* _Your task_: Reproduce all entries word for word.

* _Materials provided_:
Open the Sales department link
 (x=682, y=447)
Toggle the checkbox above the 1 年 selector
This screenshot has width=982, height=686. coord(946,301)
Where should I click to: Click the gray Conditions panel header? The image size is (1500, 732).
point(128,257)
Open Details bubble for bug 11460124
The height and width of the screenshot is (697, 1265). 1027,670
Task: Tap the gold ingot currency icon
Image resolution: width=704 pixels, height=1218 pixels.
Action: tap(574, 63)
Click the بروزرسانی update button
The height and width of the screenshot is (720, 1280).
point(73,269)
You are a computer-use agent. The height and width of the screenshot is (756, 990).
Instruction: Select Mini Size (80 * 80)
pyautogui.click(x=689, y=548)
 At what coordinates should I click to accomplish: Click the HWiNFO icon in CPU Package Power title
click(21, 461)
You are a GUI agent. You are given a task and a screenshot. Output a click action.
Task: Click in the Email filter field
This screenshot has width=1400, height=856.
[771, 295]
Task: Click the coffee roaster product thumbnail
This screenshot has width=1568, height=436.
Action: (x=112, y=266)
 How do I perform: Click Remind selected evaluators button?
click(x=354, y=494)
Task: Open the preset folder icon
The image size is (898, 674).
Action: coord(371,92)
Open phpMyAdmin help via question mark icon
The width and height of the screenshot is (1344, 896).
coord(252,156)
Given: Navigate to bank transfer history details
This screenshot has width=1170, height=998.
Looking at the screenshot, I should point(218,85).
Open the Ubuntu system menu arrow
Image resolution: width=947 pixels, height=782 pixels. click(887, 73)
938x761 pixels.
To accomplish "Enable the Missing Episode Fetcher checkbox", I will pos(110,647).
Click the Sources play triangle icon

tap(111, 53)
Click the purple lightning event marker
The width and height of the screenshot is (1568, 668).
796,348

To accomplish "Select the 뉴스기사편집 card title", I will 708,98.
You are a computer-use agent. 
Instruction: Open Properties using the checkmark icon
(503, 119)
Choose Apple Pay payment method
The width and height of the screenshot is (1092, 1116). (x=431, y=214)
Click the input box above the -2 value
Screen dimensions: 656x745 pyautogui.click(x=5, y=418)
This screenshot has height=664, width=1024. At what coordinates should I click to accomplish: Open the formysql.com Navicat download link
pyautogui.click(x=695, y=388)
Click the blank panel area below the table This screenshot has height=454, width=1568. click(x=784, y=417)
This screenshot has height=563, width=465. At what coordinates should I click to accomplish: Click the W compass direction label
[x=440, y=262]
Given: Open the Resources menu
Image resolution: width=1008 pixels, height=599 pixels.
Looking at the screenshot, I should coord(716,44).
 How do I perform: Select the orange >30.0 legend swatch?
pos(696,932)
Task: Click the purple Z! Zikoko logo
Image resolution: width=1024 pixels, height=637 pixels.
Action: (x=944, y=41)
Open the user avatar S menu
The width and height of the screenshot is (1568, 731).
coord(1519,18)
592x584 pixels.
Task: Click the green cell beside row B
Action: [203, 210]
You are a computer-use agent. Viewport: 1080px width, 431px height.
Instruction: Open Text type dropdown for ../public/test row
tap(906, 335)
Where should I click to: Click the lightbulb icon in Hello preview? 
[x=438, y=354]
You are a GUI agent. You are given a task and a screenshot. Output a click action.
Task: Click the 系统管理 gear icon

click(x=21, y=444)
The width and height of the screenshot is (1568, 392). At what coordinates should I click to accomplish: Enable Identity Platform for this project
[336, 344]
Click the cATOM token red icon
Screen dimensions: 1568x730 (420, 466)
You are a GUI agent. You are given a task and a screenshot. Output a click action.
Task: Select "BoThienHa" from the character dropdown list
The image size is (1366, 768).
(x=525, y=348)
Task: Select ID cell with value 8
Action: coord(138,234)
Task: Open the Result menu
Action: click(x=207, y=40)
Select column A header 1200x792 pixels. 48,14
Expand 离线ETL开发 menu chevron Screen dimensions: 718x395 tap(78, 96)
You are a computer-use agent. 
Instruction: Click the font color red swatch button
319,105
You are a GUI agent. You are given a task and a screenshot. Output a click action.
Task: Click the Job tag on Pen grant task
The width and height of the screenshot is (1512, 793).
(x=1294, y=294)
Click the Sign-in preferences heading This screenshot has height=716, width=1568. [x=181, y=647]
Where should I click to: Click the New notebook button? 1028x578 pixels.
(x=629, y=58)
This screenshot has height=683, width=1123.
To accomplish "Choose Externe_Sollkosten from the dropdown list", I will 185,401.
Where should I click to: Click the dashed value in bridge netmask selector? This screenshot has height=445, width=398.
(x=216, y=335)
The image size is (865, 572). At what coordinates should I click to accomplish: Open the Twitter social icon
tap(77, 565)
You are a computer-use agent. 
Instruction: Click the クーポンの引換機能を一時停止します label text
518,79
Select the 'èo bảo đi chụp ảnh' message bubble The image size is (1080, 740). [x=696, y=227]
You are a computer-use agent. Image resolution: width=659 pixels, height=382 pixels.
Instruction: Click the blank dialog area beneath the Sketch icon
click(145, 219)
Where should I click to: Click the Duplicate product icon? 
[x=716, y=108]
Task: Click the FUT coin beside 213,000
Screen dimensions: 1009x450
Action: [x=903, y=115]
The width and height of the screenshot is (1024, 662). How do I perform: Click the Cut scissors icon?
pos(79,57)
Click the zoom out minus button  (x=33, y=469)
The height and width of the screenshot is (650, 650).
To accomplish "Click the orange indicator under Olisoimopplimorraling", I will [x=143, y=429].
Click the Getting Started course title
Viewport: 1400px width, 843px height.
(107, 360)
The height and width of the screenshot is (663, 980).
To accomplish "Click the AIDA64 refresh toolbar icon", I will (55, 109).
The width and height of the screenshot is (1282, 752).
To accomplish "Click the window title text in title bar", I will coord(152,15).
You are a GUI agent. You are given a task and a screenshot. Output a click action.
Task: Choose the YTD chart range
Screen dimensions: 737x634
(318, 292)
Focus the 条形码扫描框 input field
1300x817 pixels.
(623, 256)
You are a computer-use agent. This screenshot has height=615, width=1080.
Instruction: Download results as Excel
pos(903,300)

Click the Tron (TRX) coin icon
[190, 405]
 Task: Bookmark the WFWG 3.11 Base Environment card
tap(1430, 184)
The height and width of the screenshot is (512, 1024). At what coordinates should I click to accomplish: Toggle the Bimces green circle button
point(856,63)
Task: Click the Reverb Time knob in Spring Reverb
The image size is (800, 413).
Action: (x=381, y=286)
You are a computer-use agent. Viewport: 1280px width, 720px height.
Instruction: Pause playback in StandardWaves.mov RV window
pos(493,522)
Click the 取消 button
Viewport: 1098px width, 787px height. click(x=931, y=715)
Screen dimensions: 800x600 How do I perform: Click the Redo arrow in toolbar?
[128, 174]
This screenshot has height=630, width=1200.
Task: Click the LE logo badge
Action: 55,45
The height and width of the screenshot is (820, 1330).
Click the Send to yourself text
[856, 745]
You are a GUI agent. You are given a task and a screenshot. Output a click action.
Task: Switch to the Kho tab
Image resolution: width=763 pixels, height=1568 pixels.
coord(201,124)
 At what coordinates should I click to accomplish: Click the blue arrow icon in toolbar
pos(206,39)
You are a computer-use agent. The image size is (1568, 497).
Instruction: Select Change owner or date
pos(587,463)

* _Output of the task_:
Open the Sales department link
 (x=682, y=447)
Toggle the checkbox above the 1 年 selector
This screenshot has width=982, height=686. coord(946,301)
Where should I click to: Click the gray Conditions panel header? The image size is (1500, 732).
point(128,257)
Open Details bubble for bug 11460124
The height and width of the screenshot is (697, 1265). 1027,670
Task: Tap the gold ingot currency icon
Image resolution: width=704 pixels, height=1218 pixels.
Action: tap(574, 63)
Click the بروزرسانی update button
The height and width of the screenshot is (720, 1280).
point(73,269)
You are a computer-use agent. The height and width of the screenshot is (756, 990).
Instruction: Select Mini Size (80 * 80)
pyautogui.click(x=689, y=548)
 At what coordinates should I click to accomplish: Click the HWiNFO icon in CPU Package Power title
click(21, 461)
You are a GUI agent. You are given a task and a screenshot. Output a click action.
Task: Click in the Email filter field
This screenshot has width=1400, height=856.
[771, 295]
Task: Click the coffee roaster product thumbnail
This screenshot has width=1568, height=436.
Action: (x=112, y=266)
 How do I perform: Click Remind selected evaluators button?
click(x=354, y=494)
Task: Open the preset folder icon
The image size is (898, 674).
Action: coord(371,92)
Open phpMyAdmin help via question mark icon
The width and height of the screenshot is (1344, 896).
coord(252,156)
Given: Navigate to bank transfer history details
This screenshot has width=1170, height=998.
Looking at the screenshot, I should point(218,85).
Open the Ubuntu system menu arrow
Image resolution: width=947 pixels, height=782 pixels. click(887, 73)
938x761 pixels.
To accomplish "Enable the Missing Episode Fetcher checkbox", I will pos(110,647).
Click the Sources play triangle icon

tap(111, 53)
Click the purple lightning event marker
The width and height of the screenshot is (1568, 668).
796,348

To accomplish "Select the 뉴스기사편집 card title", I will 708,98.
You are a computer-use agent. 
Instruction: Open Properties using the checkmark icon
(503, 119)
Choose Apple Pay payment method
The width and height of the screenshot is (1092, 1116). (x=431, y=214)
Click the input box above the -2 value
Screen dimensions: 656x745 pyautogui.click(x=5, y=418)
This screenshot has height=664, width=1024. At what coordinates should I click to accomplish: Open the formysql.com Navicat download link
pyautogui.click(x=695, y=388)
Click the blank panel area below the table This screenshot has height=454, width=1568. click(x=784, y=417)
This screenshot has height=563, width=465. At what coordinates should I click to accomplish: Click the W compass direction label
[x=440, y=262]
Given: Open the Resources menu
Image resolution: width=1008 pixels, height=599 pixels.
Looking at the screenshot, I should coord(716,44).
 How do I perform: Select the orange >30.0 legend swatch?
pos(696,932)
Task: Click the purple Z! Zikoko logo
Image resolution: width=1024 pixels, height=637 pixels.
Action: (x=944, y=41)
Open the user avatar S menu
The width and height of the screenshot is (1568, 731).
coord(1519,18)
592x584 pixels.
Task: Click the green cell beside row B
Action: [203, 210]
You are a computer-use agent. Viewport: 1080px width, 431px height.
Instruction: Open Text type dropdown for ../public/test row
tap(906, 335)
Where should I click to: Click the lightbulb icon in Hello preview? 
[x=438, y=354]
You are a GUI agent. You are given a task and a screenshot. Output a click action.
Task: Click the 系统管理 gear icon

click(x=21, y=444)
The width and height of the screenshot is (1568, 392). At what coordinates should I click to accomplish: Enable Identity Platform for this project
[336, 344]
Click the cATOM token red icon
Screen dimensions: 1568x730 (420, 466)
You are a GUI agent. You are given a task and a screenshot. Output a click action.
Task: Select "BoThienHa" from the character dropdown list
The image size is (1366, 768).
(x=525, y=348)
Task: Select ID cell with value 8
Action: coord(138,234)
Task: Open the Result menu
Action: click(x=207, y=40)
Select column A header 1200x792 pixels. 48,14
Expand 离线ETL开发 menu chevron Screen dimensions: 718x395 tap(78, 96)
You are a computer-use agent. 
Instruction: Click the font color red swatch button
319,105
You are a GUI agent. You are given a task and a screenshot. Output a click action.
Task: Click the Job tag on Pen grant task
The width and height of the screenshot is (1512, 793).
(x=1294, y=294)
Click the Sign-in preferences heading This screenshot has height=716, width=1568. [x=181, y=647]
Where should I click to: Click the New notebook button? 1028x578 pixels.
(x=629, y=58)
This screenshot has height=683, width=1123.
To accomplish "Choose Externe_Sollkosten from the dropdown list", I will 185,401.
Where should I click to: Click the dashed value in bridge netmask selector? This screenshot has height=445, width=398.
(x=216, y=335)
The image size is (865, 572). At what coordinates should I click to accomplish: Open the Twitter social icon
tap(77, 565)
You are a computer-use agent. 
Instruction: Click the クーポンの引換機能を一時停止します label text
518,79
Select the 'èo bảo đi chụp ảnh' message bubble The image size is (1080, 740). [x=696, y=227]
You are a computer-use agent. Image resolution: width=659 pixels, height=382 pixels.
Instruction: Click the blank dialog area beneath the Sketch icon
click(145, 219)
Where should I click to: Click the Duplicate product icon? 
[x=716, y=108]
Task: Click the FUT coin beside 213,000
Screen dimensions: 1009x450
Action: [x=903, y=115]
The width and height of the screenshot is (1024, 662). How do I perform: Click the Cut scissors icon?
pos(79,57)
Click the zoom out minus button  (x=33, y=469)
The height and width of the screenshot is (650, 650).
To accomplish "Click the orange indicator under Olisoimopplimorraling", I will [x=143, y=429].
Click the Getting Started course title
Viewport: 1400px width, 843px height.
(107, 360)
The height and width of the screenshot is (663, 980).
To accomplish "Click the AIDA64 refresh toolbar icon", I will (55, 109).
The width and height of the screenshot is (1282, 752).
To accomplish "Click the window title text in title bar", I will coord(152,15).
You are a GUI agent. You are given a task and a screenshot. Output a click action.
Task: Choose the YTD chart range
Screen dimensions: 737x634
(318, 292)
Focus the 条形码扫描框 input field
1300x817 pixels.
(623, 256)
You are a computer-use agent. This screenshot has height=615, width=1080.
Instruction: Download results as Excel
pos(903,300)

Click the Tron (TRX) coin icon
[190, 405]
 Task: Bookmark the WFWG 3.11 Base Environment card
tap(1430, 184)
The height and width of the screenshot is (512, 1024). At what coordinates should I click to accomplish: Toggle the Bimces green circle button
point(856,63)
Task: Click the Reverb Time knob in Spring Reverb
The image size is (800, 413).
Action: (x=381, y=286)
You are a computer-use agent. Viewport: 1280px width, 720px height.
Instruction: Pause playback in StandardWaves.mov RV window
pos(493,522)
Click the 取消 button
Viewport: 1098px width, 787px height. click(x=931, y=715)
Screen dimensions: 800x600 How do I perform: Click the Redo arrow in toolbar?
[128, 174]
This screenshot has height=630, width=1200.
Task: Click the LE logo badge
Action: 55,45
The height and width of the screenshot is (820, 1330).
Click the Send to yourself text
[856, 745]
You are a GUI agent. You are given a task and a screenshot. Output a click action.
Task: Switch to the Kho tab
Image resolution: width=763 pixels, height=1568 pixels.
coord(201,124)
 At what coordinates should I click to accomplish: Click the blue arrow icon in toolbar
pos(206,39)
You are a computer-use agent. The image size is (1568, 497).
Instruction: Select Change owner or date
pos(587,463)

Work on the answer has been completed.